HARRISBURG - Word that a United Nations-affiliated elections monitoring team may be headed to Pennsylvania to observe Tuesday's elections set off fireworks in the Capitol, where a leading Republican urged state officials to bar the group, along with others seeking "to exercise fraudulent or corrupt influence" at the polls.

Earlier last month, the NAACP and other civil rights groups asked the Organization of Security and Cooperation in Europe (OSCE) to monitor polling places in states "most impacted by voter-restriction efforts." The OSCE works with the United Nations to ensure free elections around the world.

Among the states targeted was Pennsylvania, where a strict voter-ID law was enacted in the spring. Implementation of the law requiring state-approved ID for voting was postponed after a legal dispute that reached the state Supreme Court.

Voters will not need to show identification at the polls on Tuesday, though the state still encourages voters to take ID in preparation for future elections that will require it.

NAACP spokesman Derek Turner said he was not sure whether the OSCE, based in Poland, would dispatch a team to Pennsylvania. A spokesman for the group, which monitored U.S. presidential elections in 2004 and 2008, could not be reached on Thursday.

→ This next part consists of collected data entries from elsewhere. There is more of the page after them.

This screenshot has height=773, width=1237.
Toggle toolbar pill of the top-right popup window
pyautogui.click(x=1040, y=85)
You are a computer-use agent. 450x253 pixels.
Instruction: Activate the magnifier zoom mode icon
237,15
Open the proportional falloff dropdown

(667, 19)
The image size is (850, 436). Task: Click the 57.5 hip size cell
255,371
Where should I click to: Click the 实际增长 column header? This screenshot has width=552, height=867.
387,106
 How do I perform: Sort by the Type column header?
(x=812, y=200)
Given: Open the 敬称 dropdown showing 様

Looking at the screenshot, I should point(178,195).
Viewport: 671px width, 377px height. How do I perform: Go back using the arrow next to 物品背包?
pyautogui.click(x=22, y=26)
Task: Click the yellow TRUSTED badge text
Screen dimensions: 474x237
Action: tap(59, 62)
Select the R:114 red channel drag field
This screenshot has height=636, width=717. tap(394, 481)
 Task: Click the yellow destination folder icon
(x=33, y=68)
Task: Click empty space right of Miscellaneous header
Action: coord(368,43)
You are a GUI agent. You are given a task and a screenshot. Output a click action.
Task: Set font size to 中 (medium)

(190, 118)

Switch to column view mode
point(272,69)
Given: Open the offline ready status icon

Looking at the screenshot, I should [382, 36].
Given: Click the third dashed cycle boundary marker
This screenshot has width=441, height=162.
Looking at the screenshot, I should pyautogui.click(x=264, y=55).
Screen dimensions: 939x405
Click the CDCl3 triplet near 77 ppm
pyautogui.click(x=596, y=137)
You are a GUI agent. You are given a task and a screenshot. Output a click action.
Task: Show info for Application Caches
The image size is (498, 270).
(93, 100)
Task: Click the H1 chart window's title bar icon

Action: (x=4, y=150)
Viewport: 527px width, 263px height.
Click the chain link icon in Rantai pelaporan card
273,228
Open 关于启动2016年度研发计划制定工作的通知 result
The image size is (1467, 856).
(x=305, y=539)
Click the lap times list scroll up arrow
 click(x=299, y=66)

But one lawmaker, State Rep. Daryl Metcalfe (R., Butler) said he didn't think the international group had any authority to enter polling places in Pennsylvania.

"United Nations monitors have no right or jurisdiction whatsoever to intrude upon the sanctity or integrity of the commonwealth's election process," Metcalfe, lead sponsor of the voter-ID legislation, said in a letter to Secretary of the Commonwealth Carol Aichele.

Aichele's spokesman, Ron Ruman, said decisions about who gets access to polling places was up to county judges of elections.

"Counties run elections in Pennsylvania," Ruman said. "We have nothing to hide and we are proud of the elections process."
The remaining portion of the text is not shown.